In the spirit of Pride in the Philippines this December, LGBT people were interviewed in the hopes of showing a broader spectrum of the community. Meet 26-year-old Ryan, who tried hard to be manly, and tried harder to like girls. “Obviously, I was unsuccessful, and I had never been happier to be unsuccessful.”



Age: 26

What he does: Journalist for ABS-CBN News

Hobbies/Interests: Reading, watching, eating the news

Goal in life: To be an international journalist and an academic

I remember starting to feel attracted to other boys when I was 4. But of course, I did not know how to label myself back then. In 2007, my senior year in college, I first came out to a friend, then another, then another, and then came out in a column about coming out for the student newspaper. I had a movie date and dinner with my mom to tell her I was dating a guy.

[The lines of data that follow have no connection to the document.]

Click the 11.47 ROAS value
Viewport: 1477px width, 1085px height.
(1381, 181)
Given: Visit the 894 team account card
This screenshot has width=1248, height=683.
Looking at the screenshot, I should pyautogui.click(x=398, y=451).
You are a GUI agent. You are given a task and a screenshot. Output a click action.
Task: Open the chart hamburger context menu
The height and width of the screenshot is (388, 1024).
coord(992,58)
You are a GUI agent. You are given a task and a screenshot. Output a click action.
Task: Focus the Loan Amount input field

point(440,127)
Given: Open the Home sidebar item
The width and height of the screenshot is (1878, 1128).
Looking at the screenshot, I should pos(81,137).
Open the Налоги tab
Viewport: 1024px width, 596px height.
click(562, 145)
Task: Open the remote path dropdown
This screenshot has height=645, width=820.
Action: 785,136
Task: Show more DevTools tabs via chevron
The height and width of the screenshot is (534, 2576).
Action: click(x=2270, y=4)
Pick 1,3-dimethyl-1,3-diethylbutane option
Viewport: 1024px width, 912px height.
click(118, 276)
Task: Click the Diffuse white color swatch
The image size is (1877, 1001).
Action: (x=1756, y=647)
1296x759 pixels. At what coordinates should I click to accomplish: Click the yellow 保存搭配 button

She hugged me tight.

I used to believe that (being straight) was needed for me to succeed in life. For instance, I tried hard to be manly, and tried harder to like girls. Obviously, I was unsuccessful, and I had never been happier to be unsuccessful.

There is growing tolerance for LGBTs and same-sex relationships. These days my boyfriend and I can hold hands and be sweet in public without getting a weird look from people (or maybe we just don’t care?). But then, tolerance is not acceptance. Prejudice against LGBTs, whether latent or manifest, still exists. There is also not much progress on the policy level. Until now, we are far from having a law penalising discrimination against people on account of their sexual orientation. We may not even see same-sex marriage in our country during our lifetime. But worse than all these is that some LGBTs themselves, even those who are out, believe there’s something wrong with being LGBT. I covered a campaign tour of Ang Ladlad before the 2013 elections and heard some gay men say being gay is wrong and that they feel sorry for themselves…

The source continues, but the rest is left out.